Pixel coordinate grounding data

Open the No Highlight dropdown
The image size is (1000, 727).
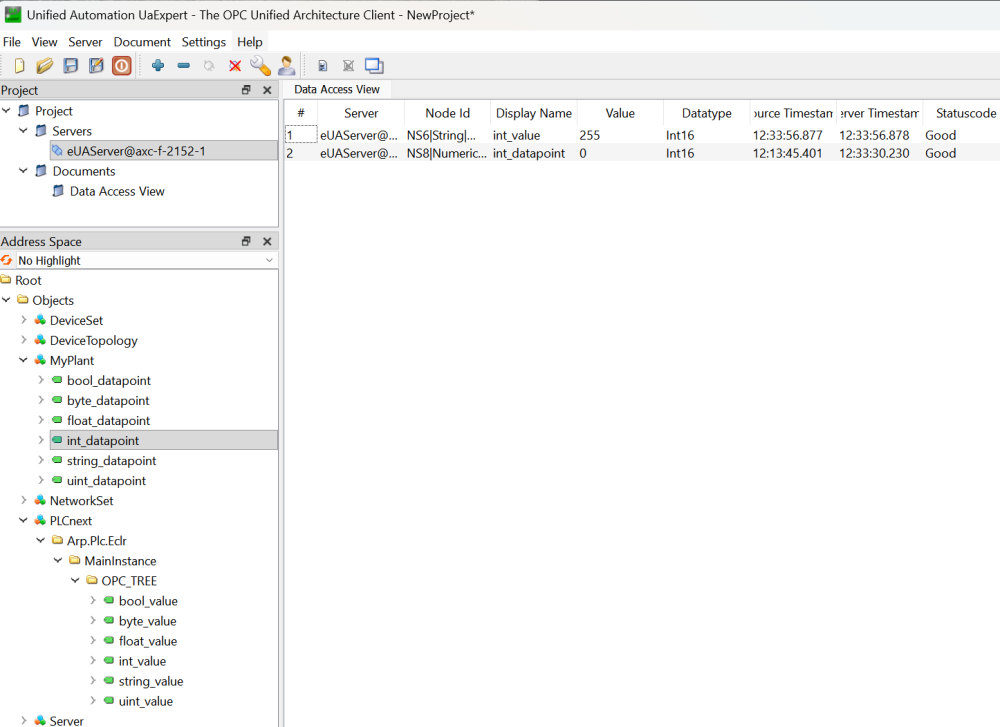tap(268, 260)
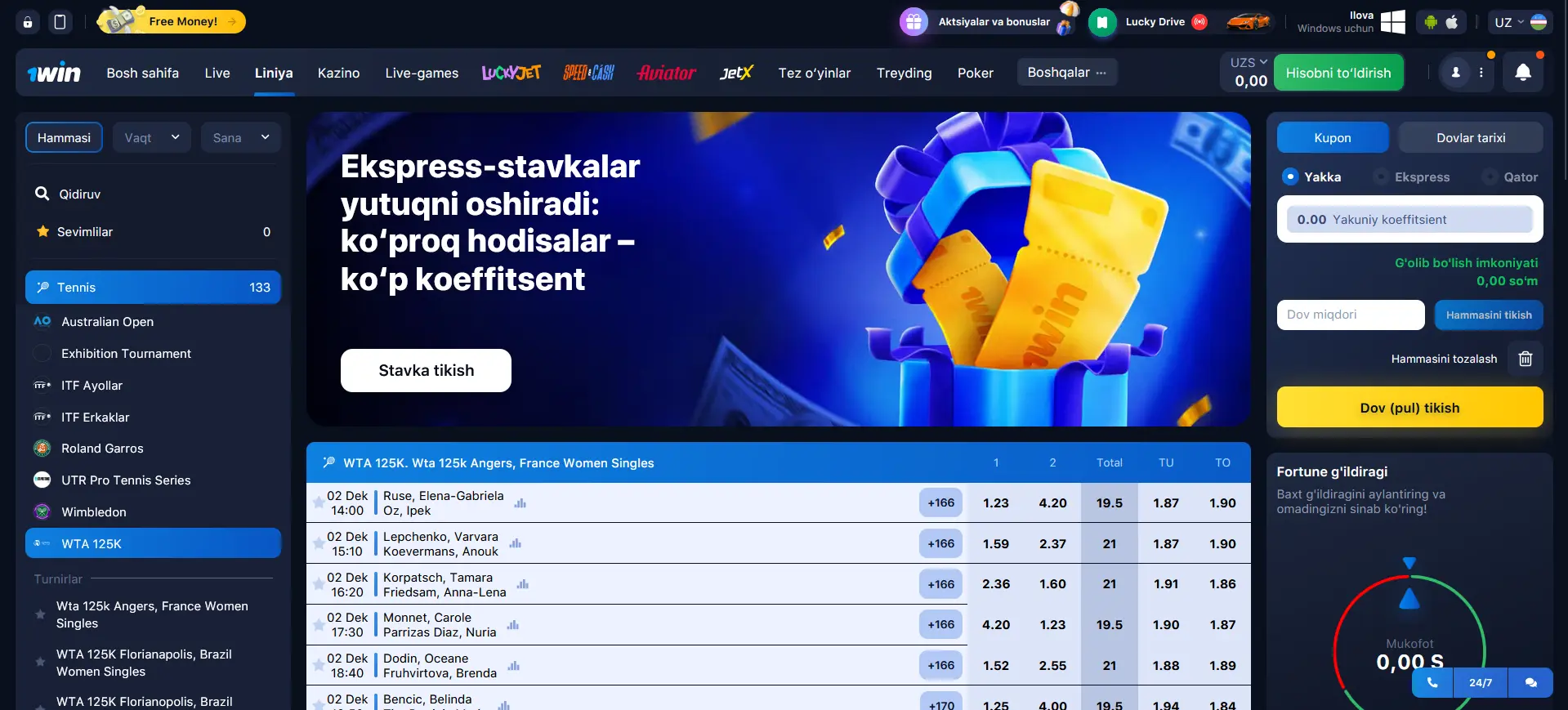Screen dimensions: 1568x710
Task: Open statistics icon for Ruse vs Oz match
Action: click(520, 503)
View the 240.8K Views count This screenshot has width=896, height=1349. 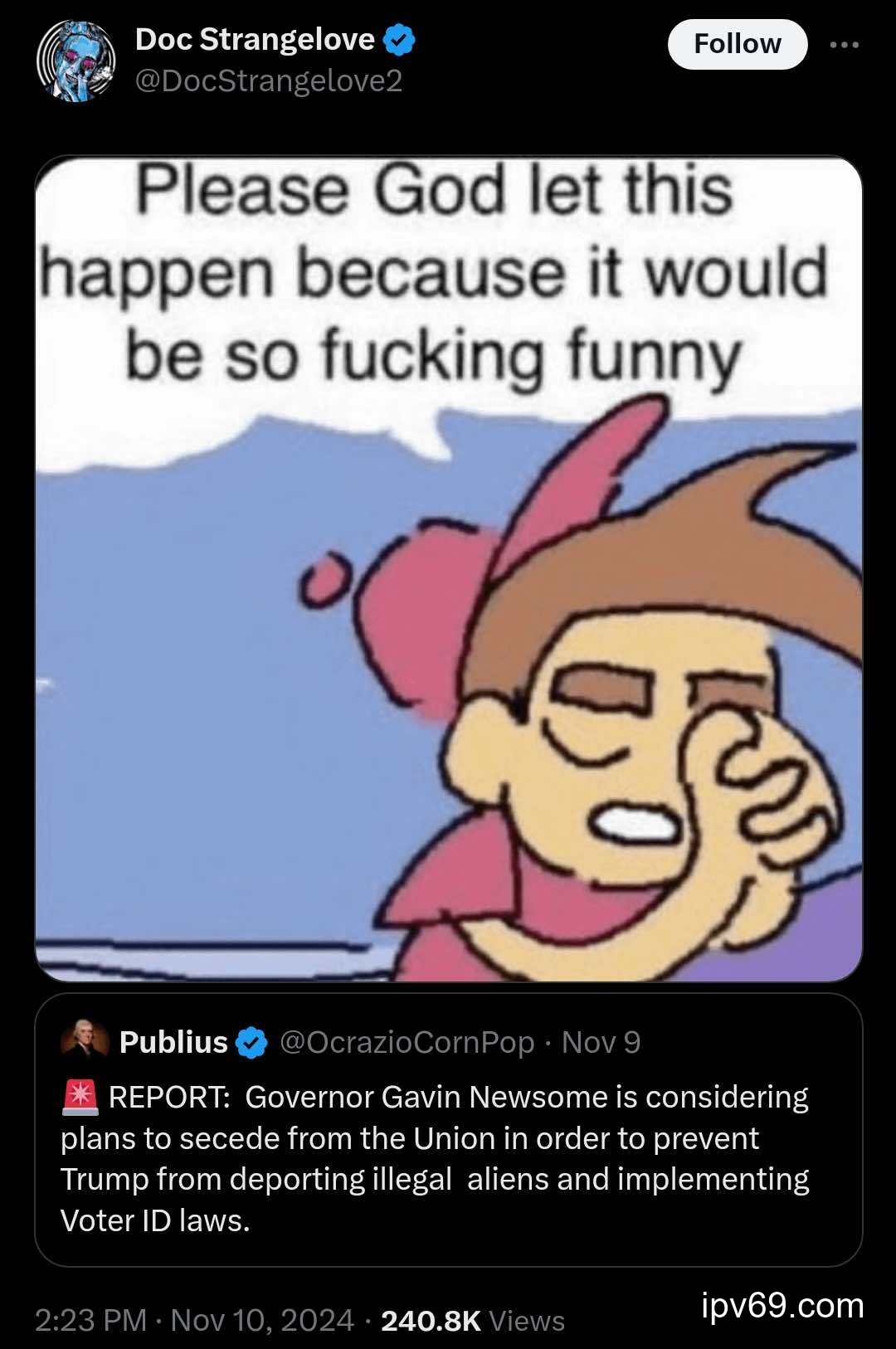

* Task details: A faithful copy of every record is required, with no pictures included.

* Response to this exercise:
Open the No Highlight dropdown
The image size is (1000, 727).
tap(268, 260)
Screen dimensions: 1568x710
Task: Open statistics icon for Ruse vs Oz match
Action: click(520, 503)
View the 240.8K Views count This screenshot has width=896, height=1349. 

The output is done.